Las sendas y trochas que por montes y prados descendían en caprichosos giros, no eran ante la fantasía de Pastrana sino servidumbre de paso; los setos de zarzamora, madreselva y espino de olor, donde vivían tribus numerosas de canoras aves, alegría de la aurora y música triste de la melancólica tarde a la hora del ocaso, teníalos Pastrana por lindes de las respectivas fincas, y nada más; y, sonría maliciosamente contemplando aquella seve de Paco Antúnez, que antaño estaba metida en un puño, lejos de los mansos del cura un buen trecho, y que hogaño, desde que mandaban los liberales, andaba, andaba como si tuviera pies, prado arriba, prado arriba, amenazando meterse en el campo, de la iglesia y hasta en el huerto de la casa rectoral. Cada monte, cada prado, cada huerta veíalos Perico, más que allí donde estaban, en el plano ideal del catastro de sus sueños; y así, una casita rodeada de jardín y huerta con pomarada, oculta allá en el fondo de la vega, mirábala el secretario abrumada bajó el enorme peso de una hipoteca y próxima a ser pasto de voraz concurso de acreedores; el soto del marqués (¡siempre el marqués!), donde crecían en inmenso espacio millares de gigantes de madera, entre cuyos pies corrían, no los gnomos de la fábula, sino conejos muy bien criados, antojábasele a Pastrana misterioso personaje que viajaba de incógnito, porque el tal soto no tenía existencia civil, no sabían de él en las oficinas del Estado.

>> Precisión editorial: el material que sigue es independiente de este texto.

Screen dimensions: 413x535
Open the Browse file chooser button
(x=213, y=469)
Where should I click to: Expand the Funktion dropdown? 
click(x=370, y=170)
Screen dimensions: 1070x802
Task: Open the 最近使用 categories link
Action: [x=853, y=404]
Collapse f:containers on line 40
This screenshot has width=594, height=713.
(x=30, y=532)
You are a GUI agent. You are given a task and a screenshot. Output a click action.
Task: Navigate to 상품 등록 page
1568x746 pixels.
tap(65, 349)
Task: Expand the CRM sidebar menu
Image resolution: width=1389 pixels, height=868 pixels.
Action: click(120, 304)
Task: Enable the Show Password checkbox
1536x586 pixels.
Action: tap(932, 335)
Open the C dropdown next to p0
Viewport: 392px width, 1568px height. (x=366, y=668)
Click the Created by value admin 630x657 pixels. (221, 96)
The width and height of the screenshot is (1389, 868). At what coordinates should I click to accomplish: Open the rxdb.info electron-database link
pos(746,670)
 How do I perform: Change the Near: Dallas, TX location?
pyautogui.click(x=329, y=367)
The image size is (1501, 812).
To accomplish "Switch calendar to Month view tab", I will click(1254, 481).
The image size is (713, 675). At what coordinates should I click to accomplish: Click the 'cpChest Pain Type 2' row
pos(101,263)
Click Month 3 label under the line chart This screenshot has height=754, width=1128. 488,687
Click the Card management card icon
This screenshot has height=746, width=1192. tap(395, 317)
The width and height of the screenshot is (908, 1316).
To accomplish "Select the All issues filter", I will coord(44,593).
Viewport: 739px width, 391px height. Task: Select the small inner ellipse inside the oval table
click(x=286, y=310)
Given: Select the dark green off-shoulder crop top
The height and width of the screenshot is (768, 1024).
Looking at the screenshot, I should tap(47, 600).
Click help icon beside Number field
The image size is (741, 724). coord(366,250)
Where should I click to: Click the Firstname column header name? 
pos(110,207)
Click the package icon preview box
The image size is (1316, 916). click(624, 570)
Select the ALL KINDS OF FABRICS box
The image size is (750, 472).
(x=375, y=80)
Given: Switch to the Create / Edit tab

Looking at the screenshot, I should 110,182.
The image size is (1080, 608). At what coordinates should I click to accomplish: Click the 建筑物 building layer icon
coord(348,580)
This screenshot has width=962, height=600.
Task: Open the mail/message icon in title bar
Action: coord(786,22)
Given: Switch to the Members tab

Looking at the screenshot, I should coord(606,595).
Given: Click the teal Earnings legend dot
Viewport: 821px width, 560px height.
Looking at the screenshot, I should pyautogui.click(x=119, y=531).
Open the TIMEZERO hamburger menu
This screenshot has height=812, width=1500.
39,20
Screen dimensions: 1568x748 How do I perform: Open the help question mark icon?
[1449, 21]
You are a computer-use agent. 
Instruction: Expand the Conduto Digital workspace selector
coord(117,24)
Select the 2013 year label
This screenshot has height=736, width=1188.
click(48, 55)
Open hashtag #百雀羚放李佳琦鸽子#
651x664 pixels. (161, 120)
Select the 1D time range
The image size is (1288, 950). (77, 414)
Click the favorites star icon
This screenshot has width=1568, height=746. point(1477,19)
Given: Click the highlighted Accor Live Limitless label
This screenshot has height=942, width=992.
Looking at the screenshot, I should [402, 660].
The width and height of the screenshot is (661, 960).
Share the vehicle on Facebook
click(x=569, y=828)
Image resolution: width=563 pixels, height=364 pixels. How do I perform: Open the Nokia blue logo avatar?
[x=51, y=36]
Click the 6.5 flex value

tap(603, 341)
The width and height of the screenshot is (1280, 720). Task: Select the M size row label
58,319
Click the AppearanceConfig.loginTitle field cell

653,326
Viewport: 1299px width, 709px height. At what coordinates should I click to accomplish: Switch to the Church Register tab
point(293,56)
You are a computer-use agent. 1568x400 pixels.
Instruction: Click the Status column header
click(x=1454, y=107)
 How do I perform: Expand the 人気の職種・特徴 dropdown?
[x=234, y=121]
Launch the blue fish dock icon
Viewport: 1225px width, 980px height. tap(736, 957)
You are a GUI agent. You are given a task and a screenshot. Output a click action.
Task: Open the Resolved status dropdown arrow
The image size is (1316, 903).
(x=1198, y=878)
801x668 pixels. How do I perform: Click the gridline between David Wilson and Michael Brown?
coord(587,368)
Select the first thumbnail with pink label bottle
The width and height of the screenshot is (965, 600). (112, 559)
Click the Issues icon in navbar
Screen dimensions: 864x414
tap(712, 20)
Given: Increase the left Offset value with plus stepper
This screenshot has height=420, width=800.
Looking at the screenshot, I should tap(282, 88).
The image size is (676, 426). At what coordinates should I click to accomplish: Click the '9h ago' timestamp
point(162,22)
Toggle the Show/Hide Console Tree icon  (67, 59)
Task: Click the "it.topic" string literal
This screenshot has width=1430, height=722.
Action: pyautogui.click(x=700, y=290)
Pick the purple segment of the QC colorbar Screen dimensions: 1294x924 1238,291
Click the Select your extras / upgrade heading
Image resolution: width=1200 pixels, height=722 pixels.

De esta suerte discurría nuestro hombre por aquellos cerros y vericuetos, inspirado por el dios Término que adoraron los romanos, midiéndolo todo, pesándolo todo y calculando el producto bruto y el producto líquido de cuanto Dios crió. Otro aspecto de la Naturaleza que también sabía considerar Pastrana era el de la riqueza territorial en cuanto materia imponible; él, que manejaba todos los papeles del Ayuntamiento, sabía, en cierta topografía rentística que llevaba grabada en la cabeza, cuáles eran los altos y bajos del terreno que a sus ojos se extendía, ante la consideración del Fisco. Aquel altozano de la vega pagaba al Estado mucho menos que el pradico de la Solana, metido de patas en el río; por lo cual estaba, según Pastrana, el pradico mucho más alto sobre el nivel de la contribución que el erguido cerro que era del marqués de Pozos-Hondos, y por eso pagaba menos. Por este tenor, la imaginación de Pastrana convertía el monte en llano, y el llano en monte, y observaba que eran los pobres los que tenían sus pegujares por las nubes, mientras los ricos influyentes tenían bajo tierra sus dominios, según lo poco y mal que contribuían a las cargas del Estado.
Estas observaciones no hicieron de Pastrana un filántropo, ni un socialista, ni un demagogo, sino que le hicieron abrir el ojo para lo que se verá en el capítulo siguiente.